3%, 23%, 20%, 30%, 7%

The X's and the percentages, I could not include in my attachment.

The problem given to me is this: "For a normal population distribution with mean of 76 and standard deviation of 25, find the values of X1 through X5. I am told to draw a diagram for each caculation to illustrate the problem,and write the correct formula used in the calculation."

I am trying to figure out how to get started. I want to say that I should begin with finding the farthest left X, which is X1 which has the corresponding percentage of 3%. So I would go into my z-table and look for a z-score that corresponds to 3%, correct?

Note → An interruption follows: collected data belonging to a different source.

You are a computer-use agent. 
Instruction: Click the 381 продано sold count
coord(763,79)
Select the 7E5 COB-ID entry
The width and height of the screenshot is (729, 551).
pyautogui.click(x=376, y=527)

I really don't want someone to do the whole thing for me, but I guess if the process of finding the value of all five X's is the same, maybe just walk me through getting one? (That is, if the process IS the same for each?) I hope this is not too much to ask. Actually I really hope that drawing I made in Paint works as an attachement here.

2. Originally Posted by peanutbutter

I really hope the attachment went through. I made it in Paint on my computer and while it is the worst Paint effort ever, I was just trying to give you an idea of what I am dealing with. In case the attachment does not go through, I will explain it anyway, hoping you can visualize it; if it does go through, I will explain anyway since it is the crudest of drawings.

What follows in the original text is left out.